§ **ACTIVITY**: Could you print, exactly and without pictures, only the lines from the one with "1000x750 pixels." through the end of the records below?

(Records contained in a dataset)
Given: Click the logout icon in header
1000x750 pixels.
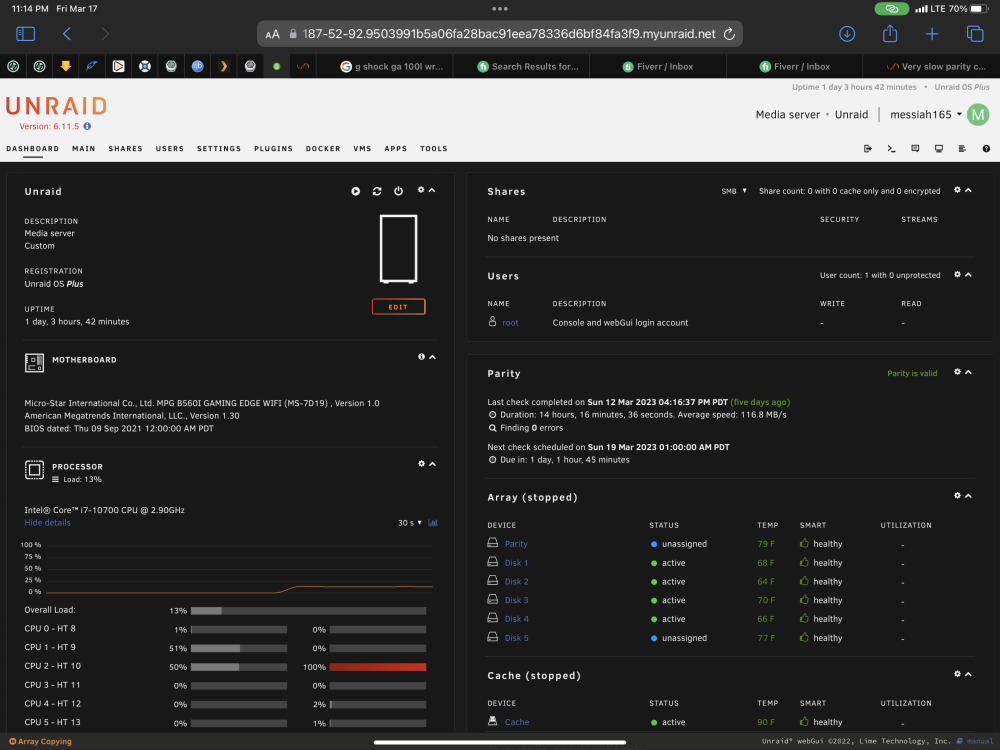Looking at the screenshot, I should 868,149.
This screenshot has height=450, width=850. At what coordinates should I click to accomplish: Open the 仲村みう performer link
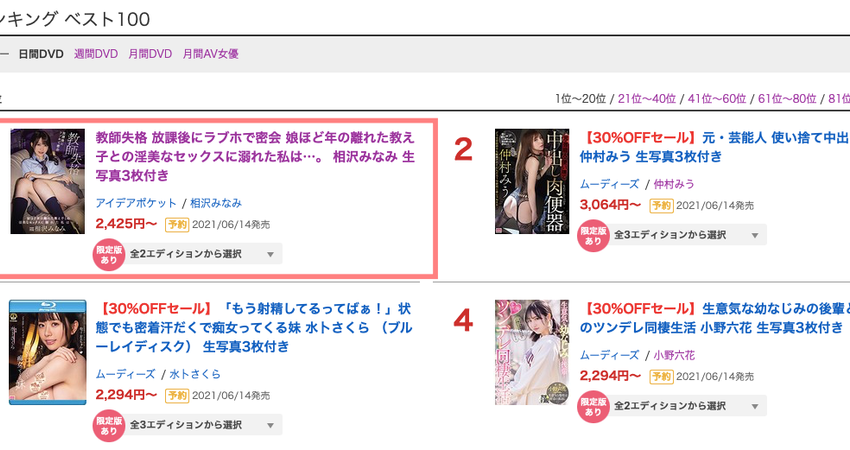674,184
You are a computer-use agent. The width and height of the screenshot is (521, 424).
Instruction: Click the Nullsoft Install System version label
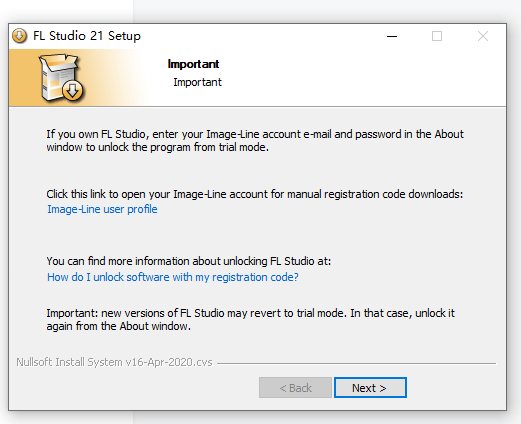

§ **THE COMPLETED TASK**:
1000x750 pixels.
Looking at the screenshot, I should 868,149.
This screenshot has height=450, width=850. At what coordinates should I click to accomplish: Open the 仲村みう performer link
674,184
You are a computer-use agent. The width and height of the screenshot is (521, 424).
Instruction: Click the Nullsoft Install System version label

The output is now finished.